The invitation was just too nice to turn down despite my increasing reluctance to do very long trips. (I did some such a while back, like twice to New Zealand and twice to Cape Town.) Back and knee troubles tend to impede such ventures these days. But my hosts in Moscow were very pleasant from the start and expressed very serious interest in what I might have to say (about social “contract” theories and Adam Smith and morality) and treated me like a VIP once I arrived. So despite the brevity of the visit, only five days there, I went and found it mostly rewarding. The visit was sweetened by superb accommodations for the trip itself and the stay.

The first thing that struck me -- and all I can report is that, since five days in not enough time to dig into a place -- is just how vast and busy Moscow is. People crowded every place, with the Metro and the immense avenues filled with them.

Much still reminded me of when the Soviets were occupying Budapest in the 1950s, including the “service” I received at the state owned hotel (where you are treated as you would be at the DMV here). Folks are often sullen, especially in service industries where they seem to feel like indentured servants instead of employees and where they show zero courtesy to customers. (This harks back to the good old days of Soviet Russia where the members of the working classes seemed to be the least happy bunch in society.)
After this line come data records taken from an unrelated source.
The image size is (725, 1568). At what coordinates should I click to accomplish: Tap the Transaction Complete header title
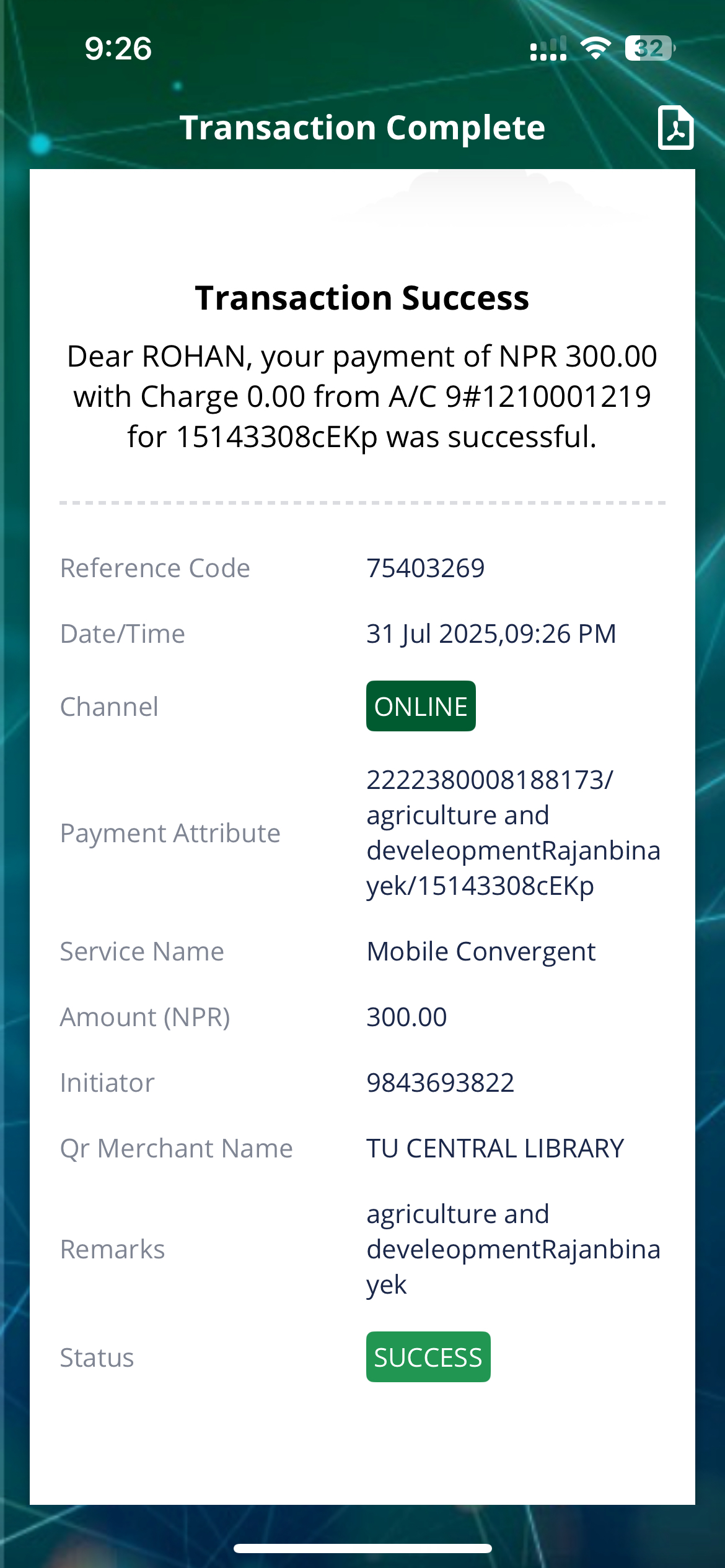[362, 128]
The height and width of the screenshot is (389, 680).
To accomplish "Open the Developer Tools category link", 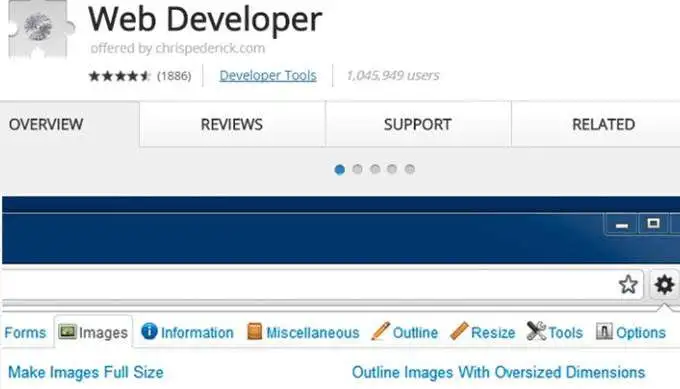I will point(268,75).
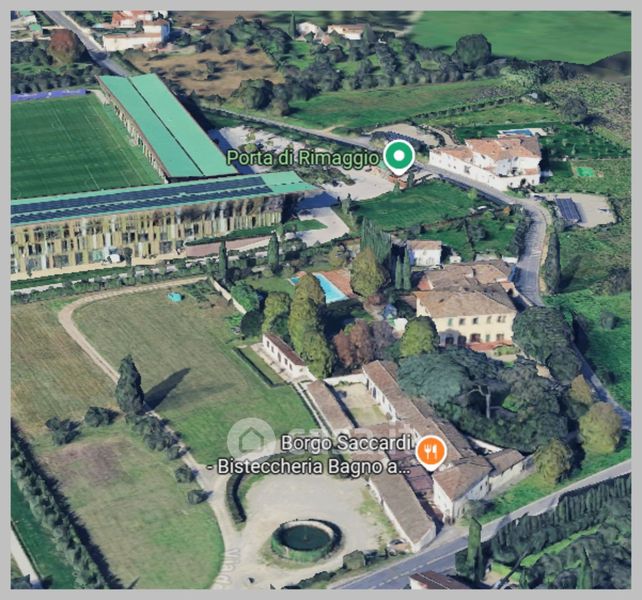Click the circular fountain pond
The width and height of the screenshot is (642, 600).
pos(305,539)
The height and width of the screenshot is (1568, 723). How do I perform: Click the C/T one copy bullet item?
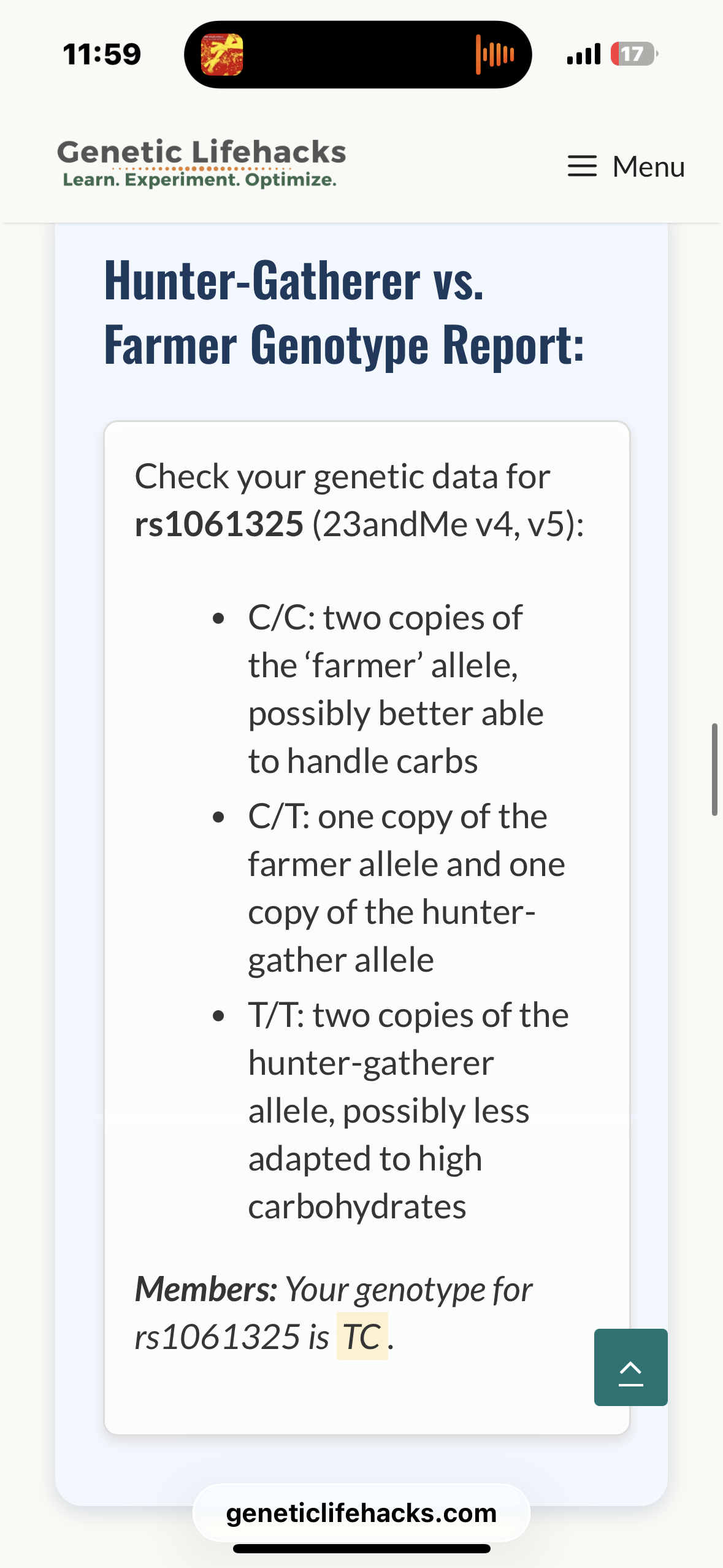406,888
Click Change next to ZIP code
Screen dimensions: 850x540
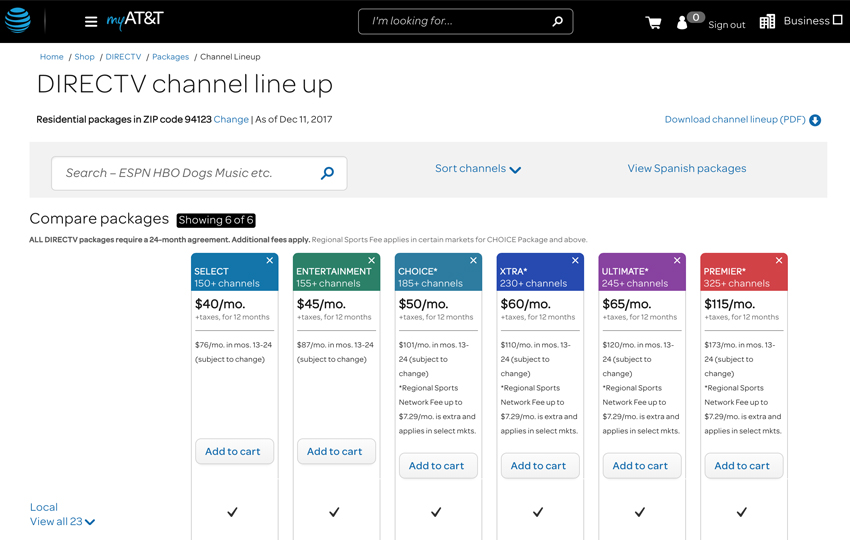[231, 119]
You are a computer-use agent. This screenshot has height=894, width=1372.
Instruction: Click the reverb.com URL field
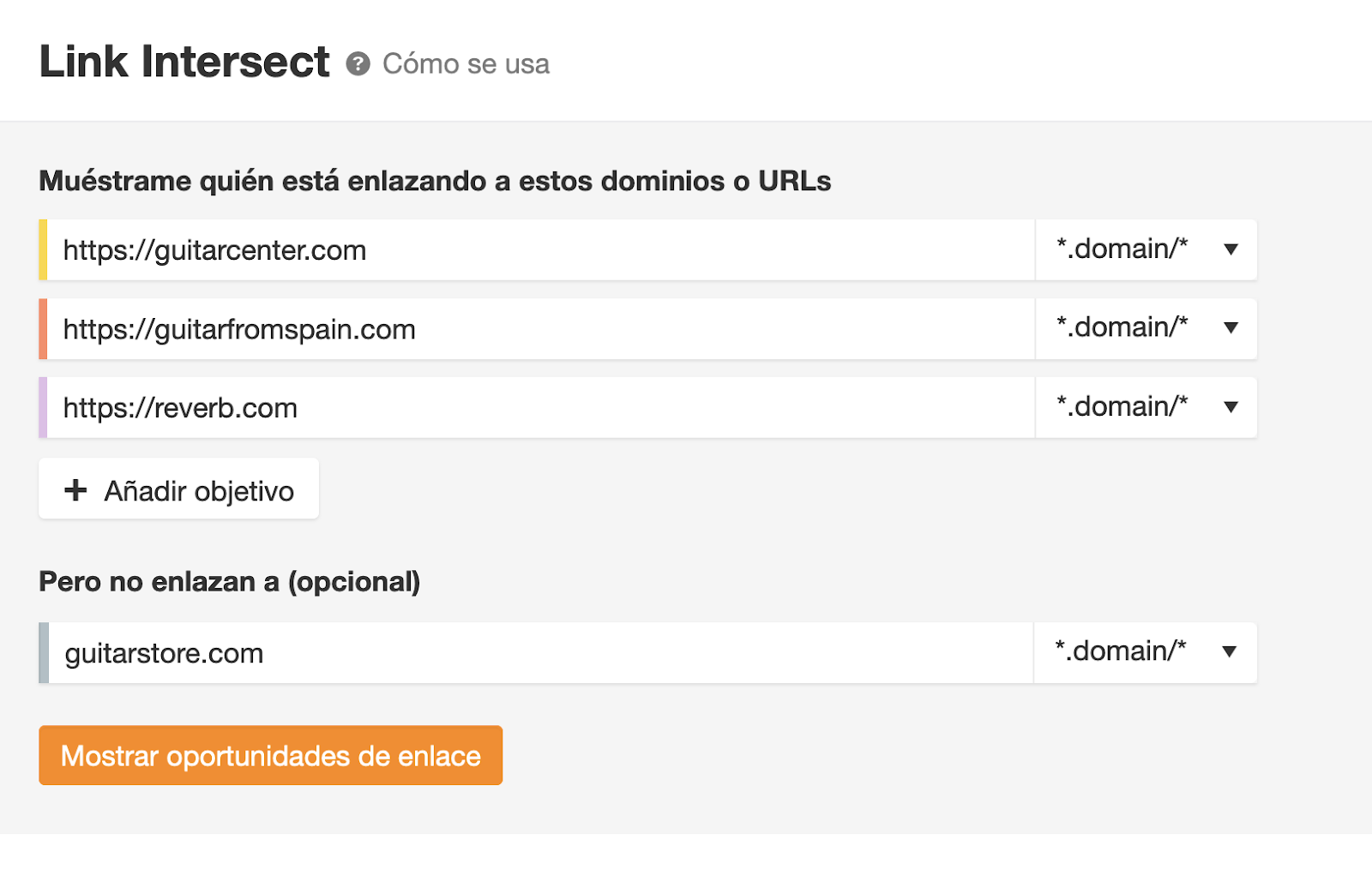(540, 408)
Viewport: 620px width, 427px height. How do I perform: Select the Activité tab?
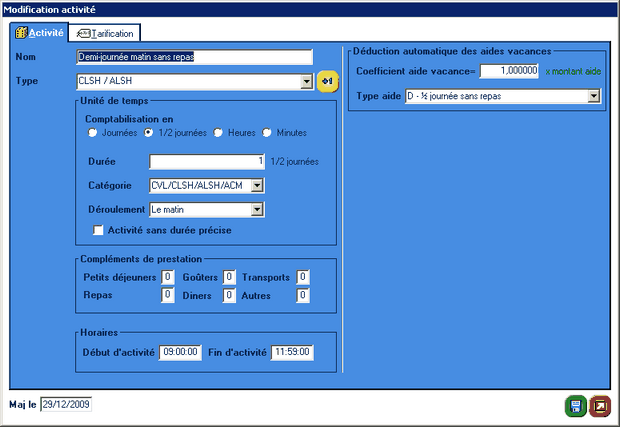(41, 33)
The cultural offerings are a varied lot indeed, with everything from what recalls village life in Russia and elsewhere to cosmopolitan London or Milan. Do not expect people to speak even a word of English, not like everywhere else in Europe, outside of fashionable shops. But the signs around town do tend to be multilingual. Something that struck me is just how replete the place is with iPhones and iPads and electronic gadgets in general, even in the middle of the most dilapidated regions of the city.

The best thing about my hotel was the elevator (or lift). It worked great and came to your floor in seconds. But there were no amenities like a gym or pool or even a shop for trinkets. The one shop, selling designer clothing, was nearly always closed despite the signs that announced the hours it was to be open.

What was very welcome is just how intensely interested members of my audience -- students and faculty alike -- were in the topics I covered and how ready they were to explore arguments and take issue with them. Much better than at home, in my classes here at Chapman University (where it takes about two years for students to warm up to what they are supposedly there for). Of course, members of the audiences in Moscow came of their own accord, whereas students in many of my classes at Chapman are required to take the course they take from me and, sadly, do not connect their choice to major in business with the course they must then take from me. (A lot of them, no doubt, would just like to get the passing grade, never mind doing work in the subject. Only after a few terms in college do they begin to make the connection, probably because after having been forced into primary and secondary schools, they look upon college as a kind of liberation!)

From what I gathered in my discussion with my hosts and members of my audiences, Russia is understood by many people as in the grips of crony capitalism. There was little hope shown among those I met for changing this soon although most are aware of the bad end it will lead to.

Corruption is rife; the legal authorities are the farthest thing from upholding any sensible idea of the rule of law but tend, in the main, to be in the pockets of some special interest group. I know a lot of people who champion what they call anarchism and anarcho-capitalism, but what the anarchism in Moscow appears to many classical liberals and libertarians there has nothing at all with the political economy of capitalism, quite the contrary. Government is directly involved in calling winner and losers in the economic realm. Bribery appears to be routine. Arbitrary regulations of business as well.

All this was supplemented, sadly, with the grayest five days I have ever spent since I left Fredonia, NY, where I taught for some ten years and where we called the sun a purely theoretical entity.